• **Extracted data**:
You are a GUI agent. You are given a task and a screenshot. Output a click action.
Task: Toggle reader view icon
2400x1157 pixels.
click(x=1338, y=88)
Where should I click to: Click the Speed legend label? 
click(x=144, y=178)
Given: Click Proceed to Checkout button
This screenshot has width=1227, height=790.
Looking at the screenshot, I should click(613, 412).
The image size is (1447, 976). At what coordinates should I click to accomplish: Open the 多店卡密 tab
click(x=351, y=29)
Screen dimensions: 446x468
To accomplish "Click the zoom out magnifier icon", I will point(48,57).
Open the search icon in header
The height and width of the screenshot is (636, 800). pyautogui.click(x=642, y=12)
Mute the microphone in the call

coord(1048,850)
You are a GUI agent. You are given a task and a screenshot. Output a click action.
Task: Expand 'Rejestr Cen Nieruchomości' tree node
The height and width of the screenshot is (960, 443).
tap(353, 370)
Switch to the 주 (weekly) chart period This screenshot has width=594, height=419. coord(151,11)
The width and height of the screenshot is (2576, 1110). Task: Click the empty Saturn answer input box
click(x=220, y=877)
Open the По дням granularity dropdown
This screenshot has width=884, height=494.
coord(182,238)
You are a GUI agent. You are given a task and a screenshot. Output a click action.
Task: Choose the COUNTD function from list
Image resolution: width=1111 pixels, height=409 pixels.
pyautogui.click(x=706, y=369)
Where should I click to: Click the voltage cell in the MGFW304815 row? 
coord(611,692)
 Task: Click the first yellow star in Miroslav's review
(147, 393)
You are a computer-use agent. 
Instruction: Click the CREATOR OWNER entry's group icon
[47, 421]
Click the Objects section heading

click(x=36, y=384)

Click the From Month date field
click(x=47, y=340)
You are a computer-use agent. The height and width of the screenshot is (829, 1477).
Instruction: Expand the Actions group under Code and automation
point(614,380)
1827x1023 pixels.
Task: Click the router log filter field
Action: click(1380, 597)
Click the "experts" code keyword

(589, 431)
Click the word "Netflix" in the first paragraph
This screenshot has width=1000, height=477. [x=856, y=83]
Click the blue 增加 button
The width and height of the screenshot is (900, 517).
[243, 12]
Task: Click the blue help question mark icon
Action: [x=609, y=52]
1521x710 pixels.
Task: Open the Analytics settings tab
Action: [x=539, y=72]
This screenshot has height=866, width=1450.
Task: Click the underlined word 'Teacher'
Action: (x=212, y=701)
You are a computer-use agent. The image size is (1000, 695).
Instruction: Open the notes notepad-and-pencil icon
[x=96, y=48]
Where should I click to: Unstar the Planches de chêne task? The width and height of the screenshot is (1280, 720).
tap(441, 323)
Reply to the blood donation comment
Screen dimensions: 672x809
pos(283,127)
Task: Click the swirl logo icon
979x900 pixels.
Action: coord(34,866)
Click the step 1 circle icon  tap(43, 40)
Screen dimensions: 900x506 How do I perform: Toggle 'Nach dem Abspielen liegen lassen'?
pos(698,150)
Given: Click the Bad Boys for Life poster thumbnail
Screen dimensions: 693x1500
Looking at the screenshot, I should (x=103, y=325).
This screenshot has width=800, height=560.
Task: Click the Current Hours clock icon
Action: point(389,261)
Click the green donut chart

• **Problem description**:
Set down every entry again, word for word.

• **Completed exercise**:
You are a GUI agent. You are given a task and a screenshot. Output a click action.
Task: Toggle reader view icon
2400x1157 pixels.
click(x=1338, y=88)
Where should I click to: Click the Speed legend label? 
click(x=144, y=178)
Given: Click Proceed to Checkout button
This screenshot has width=1227, height=790.
Looking at the screenshot, I should click(613, 412).
The image size is (1447, 976). At what coordinates should I click to accomplish: Open the 多店卡密 tab
click(x=351, y=29)
Screen dimensions: 446x468
To accomplish "Click the zoom out magnifier icon", I will point(48,57).
Open the search icon in header
The height and width of the screenshot is (636, 800). pyautogui.click(x=642, y=12)
Mute the microphone in the call

coord(1048,850)
You are a GUI agent. You are given a task and a screenshot. Output a click action.
Task: Expand 'Rejestr Cen Nieruchomości' tree node
The height and width of the screenshot is (960, 443).
tap(353, 370)
Switch to the 주 (weekly) chart period This screenshot has width=594, height=419. coord(151,11)
The width and height of the screenshot is (2576, 1110). Task: Click the empty Saturn answer input box
click(x=220, y=877)
Open the По дням granularity dropdown
This screenshot has width=884, height=494.
coord(182,238)
You are a GUI agent. You are given a task and a screenshot. Output a click action.
Task: Choose the COUNTD function from list
Image resolution: width=1111 pixels, height=409 pixels.
pyautogui.click(x=706, y=369)
Where should I click to: Click the voltage cell in the MGFW304815 row? 
coord(611,692)
 Task: Click the first yellow star in Miroslav's review
(147, 393)
You are a computer-use agent. 
Instruction: Click the CREATOR OWNER entry's group icon
[47, 421]
Click the Objects section heading

click(x=36, y=384)

Click the From Month date field
click(x=47, y=340)
You are a computer-use agent. The height and width of the screenshot is (829, 1477).
Instruction: Expand the Actions group under Code and automation
point(614,380)
1827x1023 pixels.
Task: Click the router log filter field
Action: click(1380, 597)
Click the "experts" code keyword

(589, 431)
Click the word "Netflix" in the first paragraph
This screenshot has width=1000, height=477. [x=856, y=83]
Click the blue 增加 button
The width and height of the screenshot is (900, 517).
[243, 12]
Task: Click the blue help question mark icon
Action: [x=609, y=52]
1521x710 pixels.
Task: Open the Analytics settings tab
Action: [x=539, y=72]
This screenshot has height=866, width=1450.
Task: Click the underlined word 'Teacher'
Action: (x=212, y=701)
You are a computer-use agent. The image size is (1000, 695).
Instruction: Open the notes notepad-and-pencil icon
[x=96, y=48]
Where should I click to: Unstar the Planches de chêne task? The width and height of the screenshot is (1280, 720).
tap(441, 323)
Reply to the blood donation comment
Screen dimensions: 672x809
pos(283,127)
Task: Click the swirl logo icon
979x900 pixels.
Action: coord(34,866)
Click the step 1 circle icon  tap(43, 40)
Screen dimensions: 900x506 How do I perform: Toggle 'Nach dem Abspielen liegen lassen'?
pos(698,150)
Given: Click the Bad Boys for Life poster thumbnail
Screen dimensions: 693x1500
Looking at the screenshot, I should (x=103, y=325).
This screenshot has width=800, height=560.
Task: Click the Current Hours clock icon
Action: point(389,261)
Click the green donut chart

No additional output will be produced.